> _EXERCISES TO COMPLETE_:
(A) Decide whether each statement below agrees with the commentary on the Anglo Irish Bank tapes: (i) The executives named in the tapes are John Bowe and Peter Fitzgerald. (ii) Bowe describes the €7 billion as a term loan. (iii) The banking regulator was held in high regard. Answer yes or no for each, and quote the words of the commentary that decide it.
(B) Reproduce without changes the stretch of the commentary on the Anglo Irish Bank tapes from "Several issues are" through "they were in.".
(C) Pick up the commentary on the Anglo Irish Bank tapes after its last line and continue it.

> _TEXT SEGMENT_:
***

Several issues are clearly evident in the tapes. The contempt and ridicule in which the banking regulator was held is quite palpable. It is perhaps obvious why the banks felt so confident in their strategies to resolve "liquidity" issues when they perceive the regulator to be such a figure of fun. It also raises the question as to why this perception of the regulator had developed. It goes some way to explaining why the banks were allowed to get into the mess they were in.

The particular aspect of these tapes that causes the blood to boil is the attitude adopted by the executives, John Bowe and Peter Fitzgerald, to the state pumping Irish citizens' money into Anglo Irish Bank.  They laugh at the prospect of the €7billion sought by the bank from the state being repaid.
Bowe: “In Central yeah. And I mean to cut a long story short we sort of said look, what we need is €7 billion and we’re going to give you, what we’re going to give you is our loan collateral so we’re not giving you ECB, we’re actually giving you the loan clause.

“We gave him a term sheet and we put a pro note facility together and we said that’s what we need. And that kind of sobered up everybody pretty quickly, you know.”

Fitzgerald: “Yeah.”

Bowe: “And why do you need that and what’s happening...and Jesus oh...oh...you have certainly focused our minds. So I think, em...”

Fitzgerald: “And is that €7bn a term?”

Bowe: “This is €7bn bridging.”

Fitzgerald: “Yeah.”

Bowe: “So... so it is bridged until we can pay you back...which is never.” (Both laugh)

Fitzgerald: “Yeah, yeah, and that’s in the pro note, that’s in the terms and conditions?”

Bowe (still laughing): “That’s right. So under the terms that say repayment, we say: No...” (laughing)

Fitzgerald: “None...just none. Not applicable. Okay and what did he say? ‘I need a change of underwear’?”

It's clear that the executives saw little prospect of paying back the €7 billion 'bridging' loan. And what is particularly galling is that they both make it clear that €7 billion understates the likely total level of funding required.
Fitzgerald: “Ah we are, yeah, and em, what, who did you arrive at the seven?”

Bowe: “Just, as Drummer would say, picked it out of my arse, you know. Em...I mean, look, what we did was we basically said: what is the amount we can securitize over the next six months? And basically say to them: look, our problem is time; it’s not our ability to create the liquidity, the enemy is time here.”

Fitzgerald: “Yeah.”

***

> _LISTED RECORDS_:
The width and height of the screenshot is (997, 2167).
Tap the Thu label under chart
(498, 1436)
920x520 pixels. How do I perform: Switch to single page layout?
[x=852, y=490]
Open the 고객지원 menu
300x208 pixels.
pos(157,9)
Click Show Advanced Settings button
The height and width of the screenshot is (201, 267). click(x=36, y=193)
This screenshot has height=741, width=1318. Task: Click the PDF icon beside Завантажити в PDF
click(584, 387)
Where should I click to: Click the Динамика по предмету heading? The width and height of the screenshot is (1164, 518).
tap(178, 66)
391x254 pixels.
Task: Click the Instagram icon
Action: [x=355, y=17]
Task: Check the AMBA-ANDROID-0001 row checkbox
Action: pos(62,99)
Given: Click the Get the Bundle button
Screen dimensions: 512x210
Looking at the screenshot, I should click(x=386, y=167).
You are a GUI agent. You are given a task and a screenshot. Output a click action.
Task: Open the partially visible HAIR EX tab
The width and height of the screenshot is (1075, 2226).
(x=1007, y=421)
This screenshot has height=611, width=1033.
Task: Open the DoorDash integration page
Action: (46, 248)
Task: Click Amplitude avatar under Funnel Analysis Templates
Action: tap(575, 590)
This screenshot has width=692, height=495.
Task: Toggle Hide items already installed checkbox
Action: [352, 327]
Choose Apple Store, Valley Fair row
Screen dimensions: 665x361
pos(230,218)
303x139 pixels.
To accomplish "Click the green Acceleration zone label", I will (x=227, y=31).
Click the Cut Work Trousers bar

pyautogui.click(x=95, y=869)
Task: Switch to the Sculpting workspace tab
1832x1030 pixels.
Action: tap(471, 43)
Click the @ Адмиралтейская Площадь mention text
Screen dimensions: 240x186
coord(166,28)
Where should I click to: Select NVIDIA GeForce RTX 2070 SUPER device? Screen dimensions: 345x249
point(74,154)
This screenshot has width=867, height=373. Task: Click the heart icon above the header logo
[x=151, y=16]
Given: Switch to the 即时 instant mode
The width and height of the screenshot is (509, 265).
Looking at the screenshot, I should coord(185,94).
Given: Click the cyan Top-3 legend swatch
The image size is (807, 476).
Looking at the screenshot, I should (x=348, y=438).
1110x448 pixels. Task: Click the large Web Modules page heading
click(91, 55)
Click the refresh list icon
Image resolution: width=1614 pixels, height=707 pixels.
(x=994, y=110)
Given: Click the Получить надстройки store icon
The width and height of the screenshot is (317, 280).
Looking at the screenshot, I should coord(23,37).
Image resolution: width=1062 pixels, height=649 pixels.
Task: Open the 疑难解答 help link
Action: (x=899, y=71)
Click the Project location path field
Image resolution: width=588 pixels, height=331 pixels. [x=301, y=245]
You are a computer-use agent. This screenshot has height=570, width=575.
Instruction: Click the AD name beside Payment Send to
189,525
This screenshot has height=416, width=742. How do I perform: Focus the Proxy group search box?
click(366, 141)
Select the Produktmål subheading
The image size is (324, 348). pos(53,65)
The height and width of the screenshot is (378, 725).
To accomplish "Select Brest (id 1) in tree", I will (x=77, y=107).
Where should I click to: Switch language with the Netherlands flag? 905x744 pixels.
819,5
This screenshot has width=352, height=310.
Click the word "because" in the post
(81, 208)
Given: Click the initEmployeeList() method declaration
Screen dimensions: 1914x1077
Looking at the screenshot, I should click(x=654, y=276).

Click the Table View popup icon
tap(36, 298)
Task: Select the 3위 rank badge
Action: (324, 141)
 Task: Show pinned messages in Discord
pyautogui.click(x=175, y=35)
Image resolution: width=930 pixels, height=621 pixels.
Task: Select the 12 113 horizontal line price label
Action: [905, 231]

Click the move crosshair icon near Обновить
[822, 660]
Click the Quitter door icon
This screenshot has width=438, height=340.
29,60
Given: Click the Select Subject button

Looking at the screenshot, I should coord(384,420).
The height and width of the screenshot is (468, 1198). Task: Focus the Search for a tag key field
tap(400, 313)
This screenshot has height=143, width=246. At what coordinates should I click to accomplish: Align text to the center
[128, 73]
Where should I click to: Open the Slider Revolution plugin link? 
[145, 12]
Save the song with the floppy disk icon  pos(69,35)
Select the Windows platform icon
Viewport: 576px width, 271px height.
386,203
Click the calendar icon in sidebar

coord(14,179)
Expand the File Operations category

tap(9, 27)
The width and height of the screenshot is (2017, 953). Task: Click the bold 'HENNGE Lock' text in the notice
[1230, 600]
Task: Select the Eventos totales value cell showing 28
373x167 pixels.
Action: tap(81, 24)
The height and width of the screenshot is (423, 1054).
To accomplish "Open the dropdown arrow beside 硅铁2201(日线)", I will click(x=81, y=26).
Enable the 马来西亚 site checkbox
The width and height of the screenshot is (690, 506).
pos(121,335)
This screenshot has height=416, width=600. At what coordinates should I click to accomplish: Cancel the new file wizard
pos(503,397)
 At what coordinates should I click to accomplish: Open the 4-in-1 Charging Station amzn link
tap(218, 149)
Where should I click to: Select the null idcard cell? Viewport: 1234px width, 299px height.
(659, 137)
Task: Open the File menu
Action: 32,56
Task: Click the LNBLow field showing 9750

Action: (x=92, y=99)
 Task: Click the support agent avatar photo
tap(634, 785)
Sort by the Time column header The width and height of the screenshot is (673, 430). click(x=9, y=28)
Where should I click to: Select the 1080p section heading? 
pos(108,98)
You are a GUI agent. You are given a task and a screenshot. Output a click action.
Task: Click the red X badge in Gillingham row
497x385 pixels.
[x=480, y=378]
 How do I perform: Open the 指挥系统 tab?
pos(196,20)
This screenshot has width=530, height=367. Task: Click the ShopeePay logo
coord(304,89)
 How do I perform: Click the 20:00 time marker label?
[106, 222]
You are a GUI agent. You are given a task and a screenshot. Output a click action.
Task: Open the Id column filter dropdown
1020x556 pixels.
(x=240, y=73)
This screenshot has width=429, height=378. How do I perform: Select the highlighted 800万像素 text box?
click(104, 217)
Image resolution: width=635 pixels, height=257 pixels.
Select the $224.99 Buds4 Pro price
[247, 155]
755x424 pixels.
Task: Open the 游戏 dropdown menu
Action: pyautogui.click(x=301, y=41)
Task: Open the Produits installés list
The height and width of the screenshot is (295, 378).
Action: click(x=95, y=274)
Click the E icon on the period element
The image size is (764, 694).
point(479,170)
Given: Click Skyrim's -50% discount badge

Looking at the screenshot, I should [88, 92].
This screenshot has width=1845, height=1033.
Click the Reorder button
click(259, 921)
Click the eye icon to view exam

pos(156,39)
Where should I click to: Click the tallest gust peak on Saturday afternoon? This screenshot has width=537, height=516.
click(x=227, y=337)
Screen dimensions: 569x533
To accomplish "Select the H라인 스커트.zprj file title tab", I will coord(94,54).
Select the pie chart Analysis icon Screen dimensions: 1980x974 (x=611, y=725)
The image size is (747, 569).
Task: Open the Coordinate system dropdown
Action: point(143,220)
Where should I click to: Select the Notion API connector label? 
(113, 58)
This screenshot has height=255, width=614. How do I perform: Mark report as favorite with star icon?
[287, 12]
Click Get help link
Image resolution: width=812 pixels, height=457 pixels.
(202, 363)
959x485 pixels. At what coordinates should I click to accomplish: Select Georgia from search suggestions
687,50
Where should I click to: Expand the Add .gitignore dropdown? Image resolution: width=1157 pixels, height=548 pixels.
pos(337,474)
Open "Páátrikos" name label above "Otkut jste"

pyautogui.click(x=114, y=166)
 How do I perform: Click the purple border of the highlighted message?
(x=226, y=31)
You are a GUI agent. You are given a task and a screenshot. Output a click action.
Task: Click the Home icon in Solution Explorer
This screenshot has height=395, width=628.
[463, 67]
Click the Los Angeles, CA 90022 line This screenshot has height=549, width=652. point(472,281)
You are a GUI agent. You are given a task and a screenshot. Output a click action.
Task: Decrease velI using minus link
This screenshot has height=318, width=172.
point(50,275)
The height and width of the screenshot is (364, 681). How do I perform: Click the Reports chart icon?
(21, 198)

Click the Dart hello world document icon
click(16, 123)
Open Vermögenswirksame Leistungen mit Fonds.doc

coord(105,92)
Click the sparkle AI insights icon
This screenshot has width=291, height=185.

***

> _EXERCISE RESULTS_:
(A)
(i) Yes: "the executives, John Bowe and Peter Fitzgerald"
(ii) No: "This is €7bn bridging."
(iii) No: "The contempt and ridicule in which the banking regulator was held is quite palpable."

(B)
Several issues are clearly evident in the tapes. The contempt and ridicule in which the banking regulator was held is quite palpable. It is perhaps obvious why the banks felt so confident in their strategies to resolve "liquidity" issues when they perceive the regulator to be such a figure of fun. It also raises the question as to why this perception of the regulator had developed. It goes some way to explaining why the banks were allowed to get into the mess they were in.

(C)
Bowe: “So we can rebuild, in other words, we can rebuild the liquidity off our loan book, but what we can’t do is, we can’t do it now and the balance sheet’s leaking now.”

Fitzgerald: “Yeah, yeah unless the balance sheet stabilises, then you can buy some time.”

Bowe: “Yeah and that number is seven. But the reality is that actually we need more than that. But you know the strategy here is you pull them in, you get them to write a big cheque and they have to keep, they have to support their money, you know.”

Fitzgerald: “Yeah, yeah, yeah, yeah, yeah. They’ve got skin in the game and that’s the key.”

Bowe: “They have and they have invested a lot. If they saw, if they saw the enormity of it upfront they might decide, they might decide they have a choice.

“You know what I mean? They might say the cost to the tax payer is too high. But em...if it doesn’t look too big at the outset...if it looks big, big enough to be important but not too big that it kind of spoils everything...”

Fitzgerald: “Yeah, yeah.”

Bowe: “Then, then I think you have a chance. So I think it can creep up.”

Fitzgerald: “Yeah, yeah, yeah. They’ll give you a bit of drip.”

There has been a lot of discussion of moral hazard in the context of the bank bailouts and the writing down of mortgage debt for individual mortgage holders. A lot of the time the discussions are based on an incorrect understanding of moral hazard. Moral hazard arises from the presence of asymmetric information, where one side to a transaction uses their superior knowledge to benefit at the expense of another. In this case Anglo knows the extent to which it is in the red (or if it does not know the exact extent it knows it is more than €7 billion). The regulator has less information than Anglo so it cannot be sure that €7 billion is enough to fix Anglo's "liquidity" issue.

The rest is tragedy.

However, if the issue was asymmetric information and the regulator knows that it doesn't know how much is required then it must either make funding conditional on the provision of full analysis to arrive at the figure (to avoid it being "pulled out of someone's arse") or else including a clause in funding contracts that link individuals (eg chief executive or chairman) to the contract so that they are required to sign that the analysis is correct or face disqualification or a lien over salary if the request for funding is shown to be deceitful.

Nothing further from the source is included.